Personal information
- Born: August 14, 1977 (age 48) Battle Ground, Washington, U.S.
- Listed height: 6 ft 5 in (1.96 m)
- Listed weight: 210 lb (95 kg)

Career information
- High school: Battle Ground (Battle Ground, Washington)
- College: Gonzaga (1996–2000)
- NBA draft: 2000: undrafted
- Playing career: 2001–2011
- Position: Shooting guard
- Number: 24, 14

Career history
- 2001–2002: Phoenix Eclipse
- 2002: Talk 'N Text Tropang Texters
- 2002–2003: Darüşşafaka
- 2003–2004: Seattle SuperSonics
- 2004–2005: Portland Trail Blazers
- 2005–2006: Minnesota Timberwolves
- 2006: Houston Rockets
- 2006: Benetton Treviso
- 2007–2008: Los Angeles Clippers
- 2009: Reno Bighorns
- 2009–2010: Antalya BŞB
- 2010: Reno Bighorns
- 2010–2011: Aisin Seahorses

Career highlights
- 2× First-team All-WCC (1999, 2000);
- Stats at NBA.com
- Stats at Basketball Reference

= Richie Frahm =

American basketball player (born 1977)

Richard Anthony Frahm (born August 14, 1977) is an American former professional basketball player. He competed in the NCAA 3-point shootout his senior year, winning the men's division but was beaten by Jenny Cafferty of
Rice.

After he went undrafted following a college career at Gonzaga University and brief overseas stints, among others in the Philippine Basketball Association, and in Turkey, the 6 ft 5 in shooting guard signed with the Seattle SuperSonics in 2003, where he played one season, averaging 3.4 points and one rebound per game.

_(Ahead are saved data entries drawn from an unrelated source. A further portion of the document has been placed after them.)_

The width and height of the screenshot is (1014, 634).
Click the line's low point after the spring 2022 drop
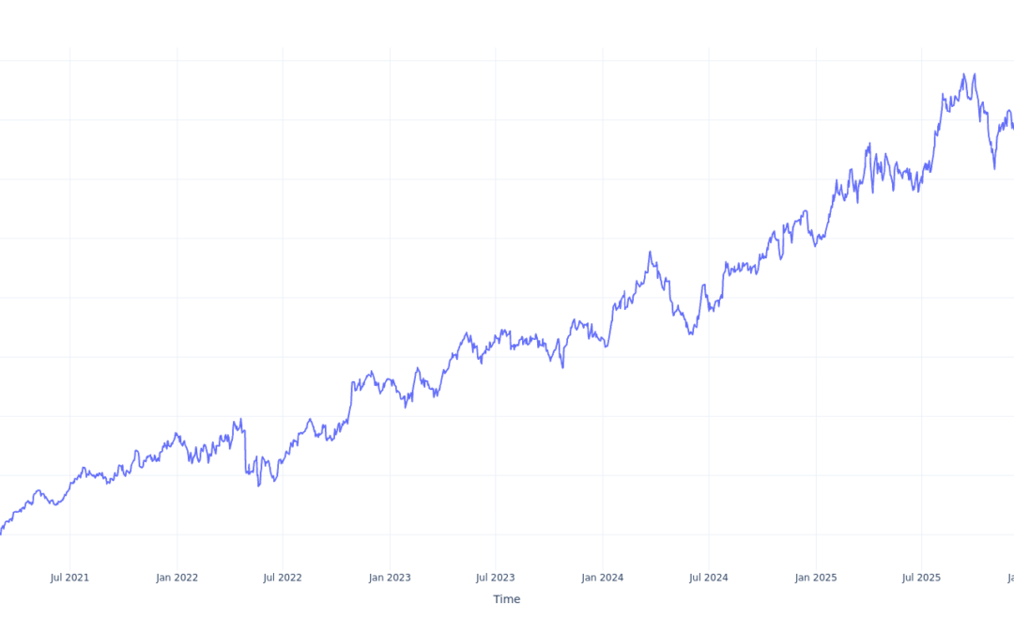[x=259, y=486]
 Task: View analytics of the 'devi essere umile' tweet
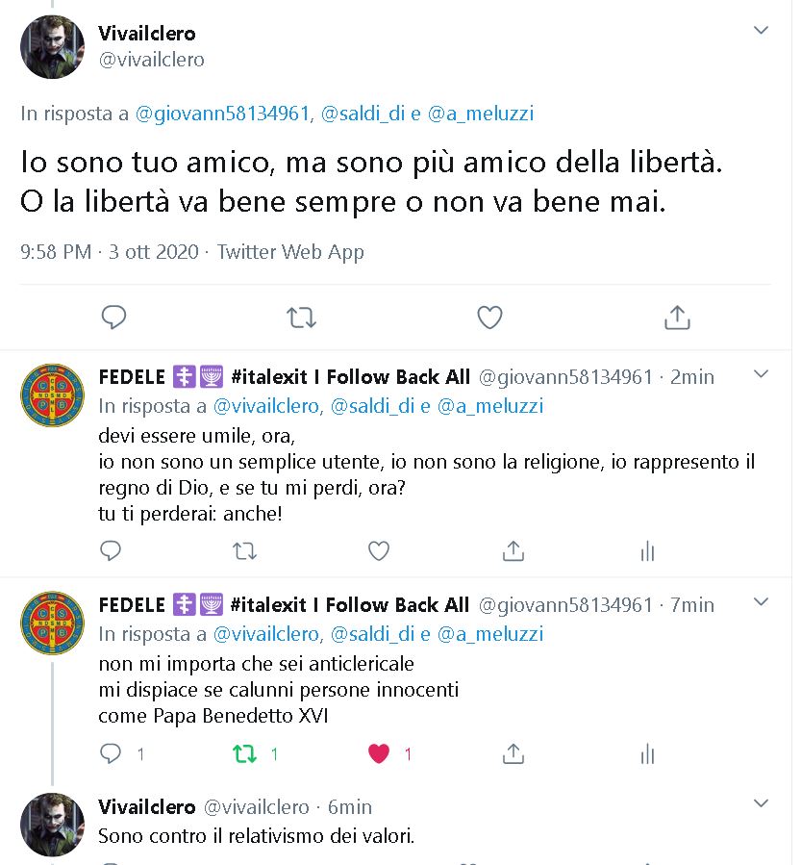coord(648,550)
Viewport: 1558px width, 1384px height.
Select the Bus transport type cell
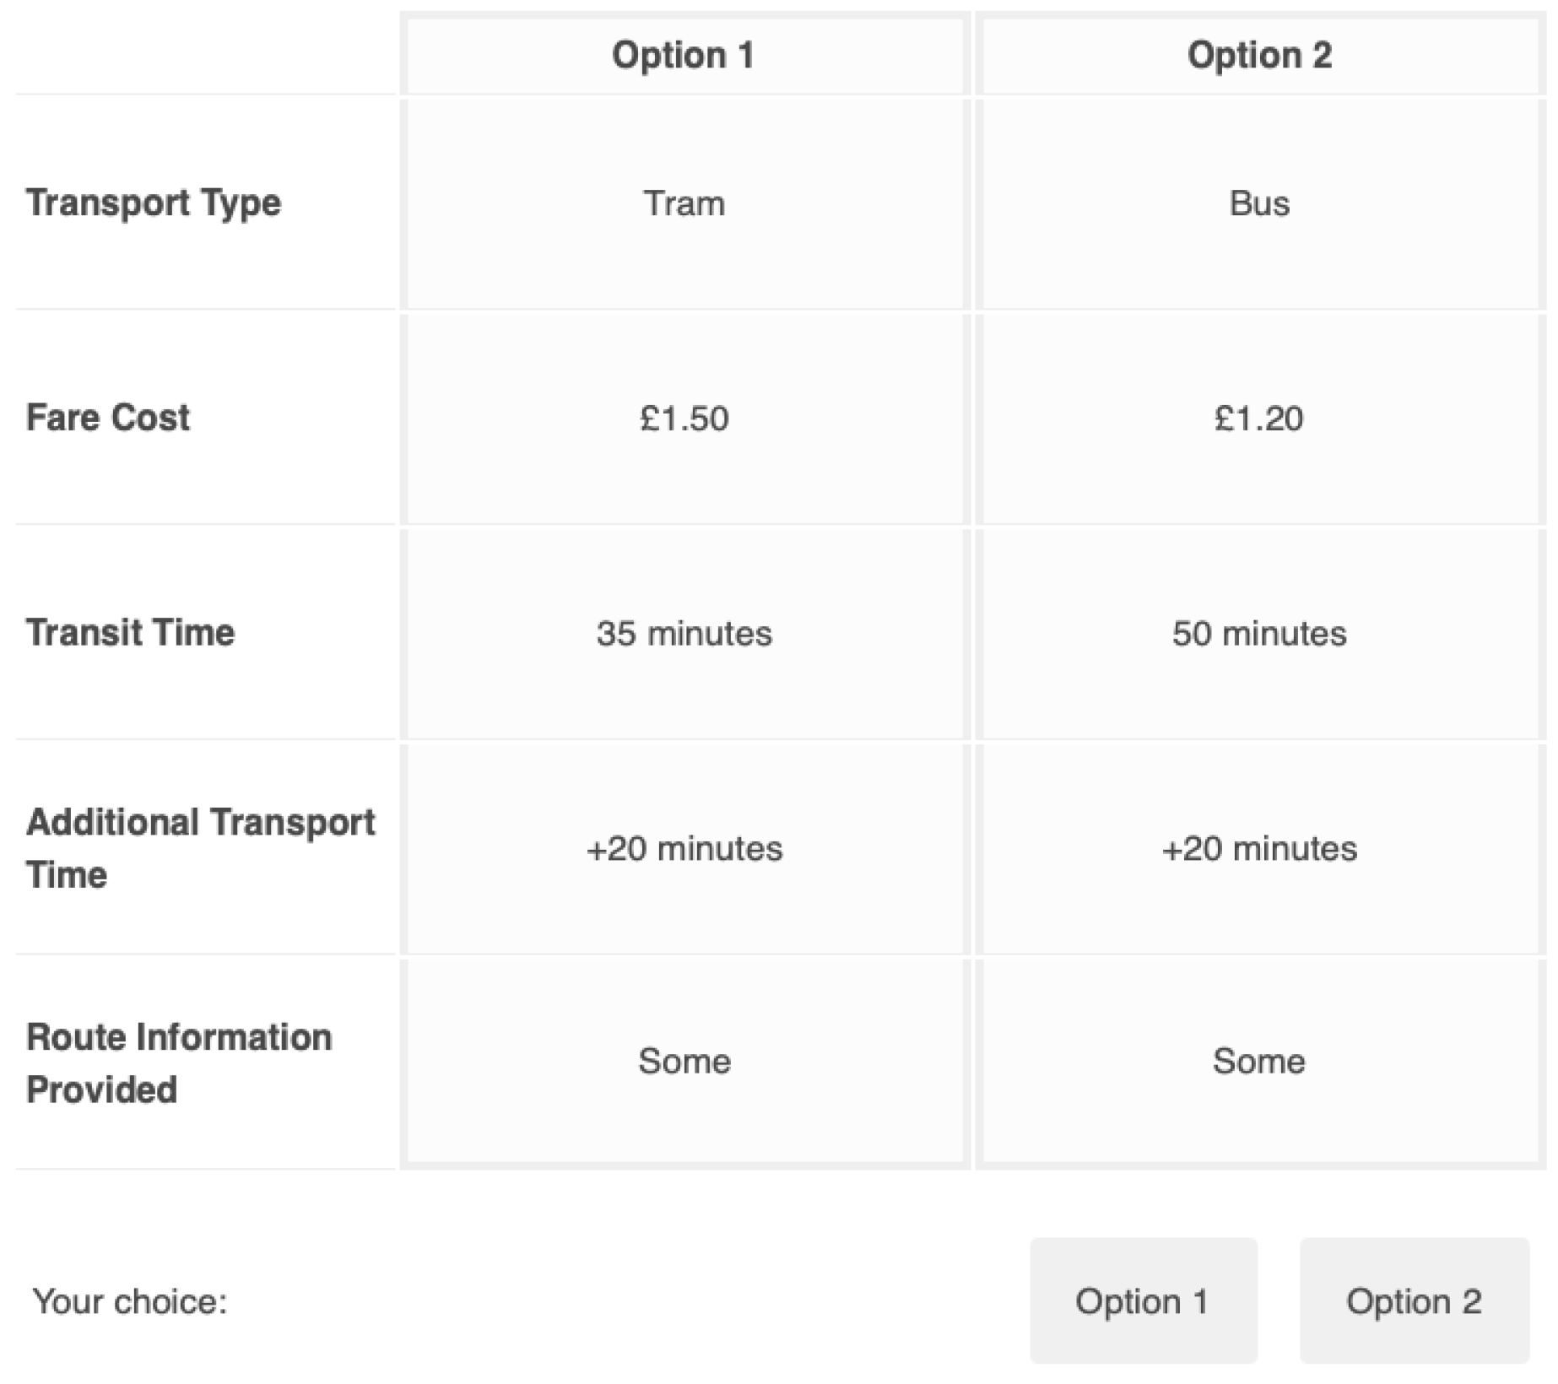click(1259, 203)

He was then made available in the 2004 expansion draft, where he was selected by the Charlotte Bobcats, but later waived. He was then signed by the Portland Trail Blazers for the 2004–05 season for whom he averaged 3.8 points and 1.4 rebounds per game.

Frahm joined the Minnesota Timberwolves for the 2005–06 season. He scored 18 points on the season opener against Portland, his former team, but saw very limited action after. The Timberwolves waived him on March 16, 2006. The Houston Rockets claimed Frahm off waivers on March 20.

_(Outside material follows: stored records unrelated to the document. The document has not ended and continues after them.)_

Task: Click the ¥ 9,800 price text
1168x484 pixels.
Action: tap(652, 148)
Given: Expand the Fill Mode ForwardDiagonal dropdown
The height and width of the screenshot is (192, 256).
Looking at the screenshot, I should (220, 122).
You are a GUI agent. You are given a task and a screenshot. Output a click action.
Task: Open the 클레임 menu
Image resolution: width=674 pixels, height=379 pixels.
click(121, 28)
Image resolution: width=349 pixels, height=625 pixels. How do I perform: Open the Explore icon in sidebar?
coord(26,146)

After playing the 2006–07 season in Italy with Benetton Treviso, he was signed by the Phoenix Suns for the 2007–08 preseason but was waived on late October 2007 after playing two preseason games.

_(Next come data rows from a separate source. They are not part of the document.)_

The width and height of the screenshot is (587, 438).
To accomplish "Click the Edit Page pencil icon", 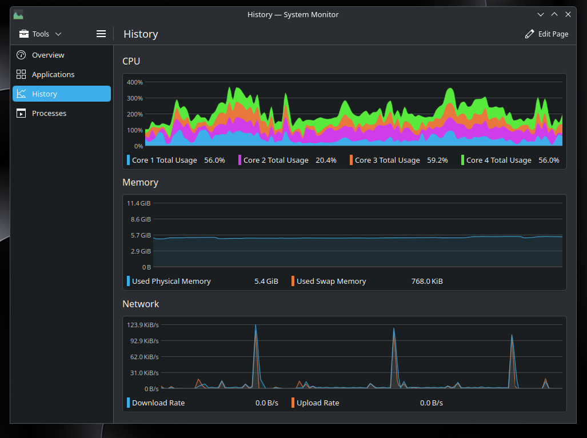I will pyautogui.click(x=529, y=34).
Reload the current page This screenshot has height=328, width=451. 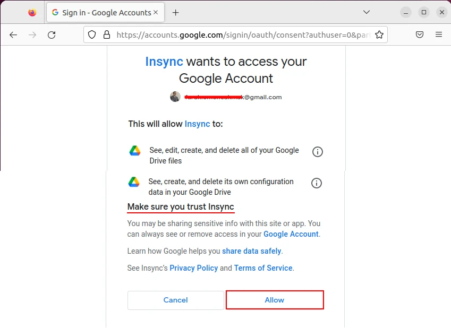(52, 34)
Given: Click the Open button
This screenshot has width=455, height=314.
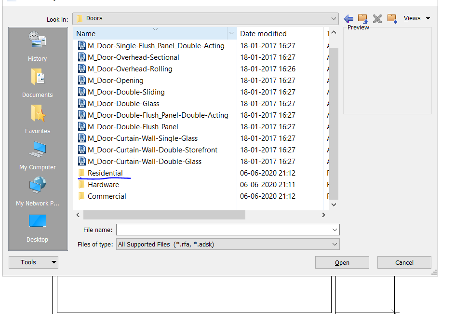Looking at the screenshot, I should pos(342,262).
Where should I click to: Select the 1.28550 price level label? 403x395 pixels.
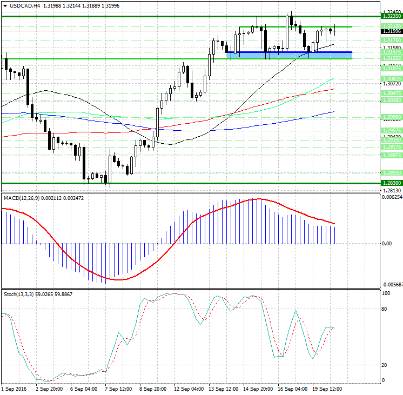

Frahm was signed by the Los Angeles Clippers in December 2007. He was waived on January 7, 2008. Frahm played a total of 140 games in the NBA with career averages of 3.6 points, and 1.2 rebounds. His final NBA game was played on January 6, 2008, in an 82 - 88 loss to the San Antonio Spurs where he recorded 2 points and 1 rebound.

Frahm was acquired by the NBA D-League Reno Bighorns in February 2009.

In 2010, Frahm signed with Japan's Aisin Seahorses.